┌────────

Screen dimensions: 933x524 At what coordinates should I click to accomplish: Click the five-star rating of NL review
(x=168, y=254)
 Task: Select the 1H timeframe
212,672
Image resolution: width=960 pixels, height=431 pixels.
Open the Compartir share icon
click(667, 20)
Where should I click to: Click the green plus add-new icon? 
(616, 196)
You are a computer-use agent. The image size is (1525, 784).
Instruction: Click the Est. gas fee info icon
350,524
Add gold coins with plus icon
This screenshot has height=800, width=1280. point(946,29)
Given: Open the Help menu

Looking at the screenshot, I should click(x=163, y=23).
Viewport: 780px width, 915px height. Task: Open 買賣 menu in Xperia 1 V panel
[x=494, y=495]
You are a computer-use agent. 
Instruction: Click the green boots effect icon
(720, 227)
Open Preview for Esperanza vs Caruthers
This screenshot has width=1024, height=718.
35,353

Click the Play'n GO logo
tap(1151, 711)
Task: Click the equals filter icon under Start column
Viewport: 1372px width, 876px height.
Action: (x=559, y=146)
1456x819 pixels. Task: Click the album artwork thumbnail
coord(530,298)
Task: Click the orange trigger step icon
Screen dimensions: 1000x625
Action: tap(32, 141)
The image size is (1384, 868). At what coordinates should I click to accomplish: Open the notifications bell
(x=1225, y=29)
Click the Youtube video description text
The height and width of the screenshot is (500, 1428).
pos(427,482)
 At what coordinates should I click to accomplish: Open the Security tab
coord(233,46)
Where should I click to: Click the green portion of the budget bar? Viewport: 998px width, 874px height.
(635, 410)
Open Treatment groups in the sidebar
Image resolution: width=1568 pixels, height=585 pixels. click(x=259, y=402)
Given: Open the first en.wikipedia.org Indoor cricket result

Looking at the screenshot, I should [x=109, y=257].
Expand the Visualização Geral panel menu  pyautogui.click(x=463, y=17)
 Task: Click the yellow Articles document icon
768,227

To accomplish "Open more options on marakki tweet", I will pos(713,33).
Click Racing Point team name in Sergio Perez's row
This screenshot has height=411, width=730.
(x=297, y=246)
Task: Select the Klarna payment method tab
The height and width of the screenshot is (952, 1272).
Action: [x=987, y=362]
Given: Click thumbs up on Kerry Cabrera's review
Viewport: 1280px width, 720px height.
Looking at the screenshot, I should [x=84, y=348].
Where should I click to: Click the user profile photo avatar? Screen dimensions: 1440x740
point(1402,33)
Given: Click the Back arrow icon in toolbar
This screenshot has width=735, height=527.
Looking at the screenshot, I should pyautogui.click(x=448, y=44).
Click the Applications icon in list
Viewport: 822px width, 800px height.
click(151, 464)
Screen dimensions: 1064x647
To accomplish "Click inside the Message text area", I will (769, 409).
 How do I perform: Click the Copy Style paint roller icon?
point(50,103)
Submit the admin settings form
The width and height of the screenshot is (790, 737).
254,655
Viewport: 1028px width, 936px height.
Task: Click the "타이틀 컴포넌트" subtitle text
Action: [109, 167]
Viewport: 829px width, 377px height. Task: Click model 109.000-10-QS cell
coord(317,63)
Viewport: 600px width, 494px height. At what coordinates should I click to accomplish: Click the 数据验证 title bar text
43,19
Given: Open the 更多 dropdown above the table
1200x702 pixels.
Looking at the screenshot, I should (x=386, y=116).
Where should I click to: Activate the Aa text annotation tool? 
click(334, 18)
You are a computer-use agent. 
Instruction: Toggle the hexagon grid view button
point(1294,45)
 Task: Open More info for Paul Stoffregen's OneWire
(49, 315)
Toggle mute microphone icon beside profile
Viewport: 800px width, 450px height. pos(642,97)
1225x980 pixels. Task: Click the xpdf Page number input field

└────────

• [Task item]: Write out the records in full, word for word.

• [Solution]:
Screen dimensions: 933x524 At what coordinates should I click to accomplish: Click the five-star rating of NL review
(x=168, y=254)
 Task: Select the 1H timeframe
212,672
Image resolution: width=960 pixels, height=431 pixels.
Open the Compartir share icon
click(667, 20)
Where should I click to: Click the green plus add-new icon? 
(616, 196)
You are a computer-use agent. The image size is (1525, 784).
Instruction: Click the Est. gas fee info icon
350,524
Add gold coins with plus icon
This screenshot has height=800, width=1280. point(946,29)
Given: Open the Help menu

Looking at the screenshot, I should click(x=163, y=23).
Viewport: 780px width, 915px height. Task: Open 買賣 menu in Xperia 1 V panel
[x=494, y=495]
You are a computer-use agent. 
Instruction: Click the green boots effect icon
(720, 227)
Open Preview for Esperanza vs Caruthers
This screenshot has width=1024, height=718.
35,353

Click the Play'n GO logo
tap(1151, 711)
Task: Click the equals filter icon under Start column
Viewport: 1372px width, 876px height.
Action: (x=559, y=146)
1456x819 pixels. Task: Click the album artwork thumbnail
coord(530,298)
Task: Click the orange trigger step icon
Screen dimensions: 1000x625
Action: tap(32, 141)
The image size is (1384, 868). At what coordinates should I click to accomplish: Open the notifications bell
(x=1225, y=29)
Click the Youtube video description text
The height and width of the screenshot is (500, 1428).
pos(427,482)
 At what coordinates should I click to accomplish: Open the Security tab
coord(233,46)
Where should I click to: Click the green portion of the budget bar? Viewport: 998px width, 874px height.
(635, 410)
Open Treatment groups in the sidebar
Image resolution: width=1568 pixels, height=585 pixels. click(x=259, y=402)
Given: Open the first en.wikipedia.org Indoor cricket result

Looking at the screenshot, I should [x=109, y=257].
Expand the Visualização Geral panel menu  pyautogui.click(x=463, y=17)
 Task: Click the yellow Articles document icon
768,227

To accomplish "Open more options on marakki tweet", I will pos(713,33).
Click Racing Point team name in Sergio Perez's row
This screenshot has height=411, width=730.
(x=297, y=246)
Task: Select the Klarna payment method tab
The height and width of the screenshot is (952, 1272).
Action: [x=987, y=362]
Given: Click thumbs up on Kerry Cabrera's review
Viewport: 1280px width, 720px height.
Looking at the screenshot, I should [x=84, y=348].
Where should I click to: Click the user profile photo avatar? Screen dimensions: 1440x740
point(1402,33)
Given: Click the Back arrow icon in toolbar
This screenshot has width=735, height=527.
Looking at the screenshot, I should pyautogui.click(x=448, y=44).
Click the Applications icon in list
Viewport: 822px width, 800px height.
click(151, 464)
Screen dimensions: 1064x647
To accomplish "Click inside the Message text area", I will (769, 409).
 How do I perform: Click the Copy Style paint roller icon?
point(50,103)
Submit the admin settings form
The width and height of the screenshot is (790, 737).
254,655
Viewport: 1028px width, 936px height.
Task: Click the "타이틀 컴포넌트" subtitle text
Action: [109, 167]
Viewport: 829px width, 377px height. Task: Click model 109.000-10-QS cell
coord(317,63)
Viewport: 600px width, 494px height. At what coordinates should I click to accomplish: Click the 数据验证 title bar text
43,19
Given: Open the 更多 dropdown above the table
1200x702 pixels.
Looking at the screenshot, I should (x=386, y=116).
Where should I click to: Activate the Aa text annotation tool? 
click(334, 18)
You are a computer-use agent. 
Instruction: Toggle the hexagon grid view button
point(1294,45)
 Task: Open More info for Paul Stoffregen's OneWire
(49, 315)
Toggle mute microphone icon beside profile
Viewport: 800px width, 450px height. pos(642,97)
1225x980 pixels. Task: Click the xpdf Page number input field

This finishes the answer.